- [WHAT IS REQUIRED]: From the notebook below on scraping senators' tweets, print the passage starting at "### Scrape and" and ending at "list: List of dictionaries each containing tweet data.", copied character for character.

- [SELECTED PASSAGE]:

-- Start --

## Scrape historical tweets of US senators

This notebook scrapes tweets from all official accounts of US senators with `snscrape` and stores
them in a local `sqlite` database. The tweets are cleaned using the `Preprocessor` package and
modern `Pandas` chaining methods.

In [None]:
# Imports
from datetime import datetime
import pandas as pd
import datapane as dp
import snscrape
import sqlite3
from snscrape.modules import twitter
from sqlalchemy import create_engine
import plotly.express as px
from wordcloud import WordCloud, STOPWORDS, ImageColorGenerator
import matplotlib.pyplot as plt


In [None]:
# Read in list of senator usernames
usernames = pd.read_csv("data/senators_usernames.csv")


### Scrape and tidy tweets

In [None]:
def extract_tweets(scraped_profile):
    """Extracts essential tweet data from a Twitter
    profile that's been previously scraped with snscrape.

    Args:
        scraped_profile (generator): Complete Twitter user profile.
    Returns:
        list: List of dictionaries each containing tweet data.
    """
    return [
        {
            "date": tweet.date.strftime("%Y-%m-%d %I:%M:%S %p"),
            "id": tweet.id,
            "username": tweet.user.username,
            "text": tweet.content,
            "is_retweet": str(tweet.retweetedTweet),
        }
        for tweet in scraped_profile
    ]


In [None]:
def tidy_tweets(tweets):
    """Clean up raw tweet data and store in a dataframe
    with senator usernames and party affiliations.

    Args:
        tweets (list): List of dictionaries each containing tweet data.

    Returns:
        pd.DataFrame: Dataframe with all tweets for each senator as
        well as their username and party affiliation.
    """

-- End --

- [GIVEN DATA]:
-- Start --

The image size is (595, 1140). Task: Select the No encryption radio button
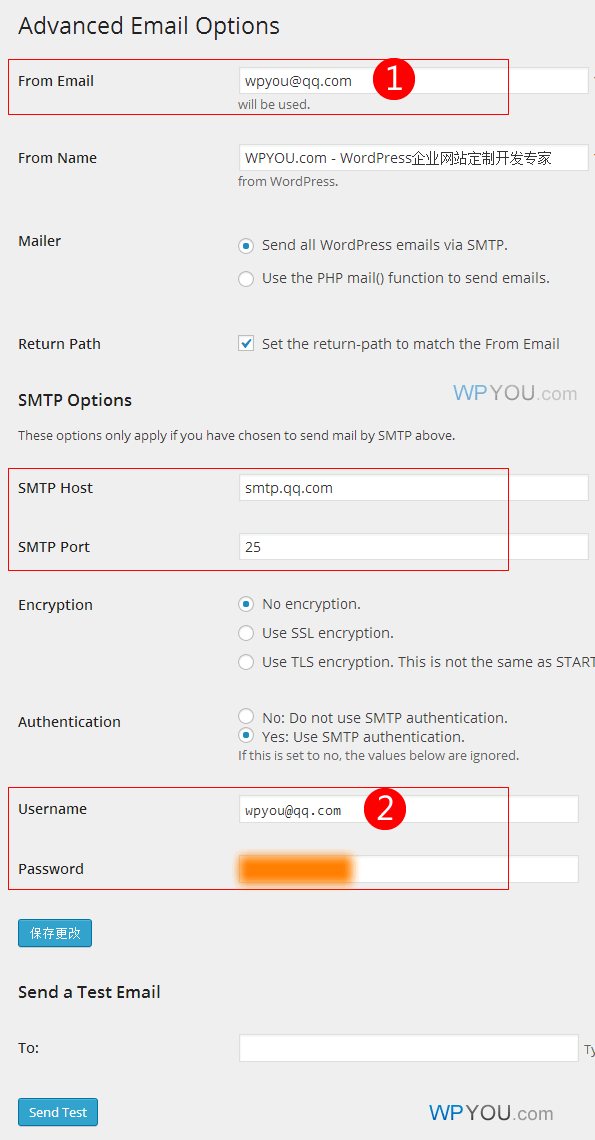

-- End --

- [SOLUTION FOR THIS PROBLEM]:
### Scrape and tidy tweets

In [None]:
def extract_tweets(scraped_profile):
    """Extracts essential tweet data from a Twitter
    profile that's been previously scraped with snscrape.

    Args:
        scraped_profile (generator): Complete Twitter user profile.
    Returns:
        list: List of dictionaries each containing tweet data.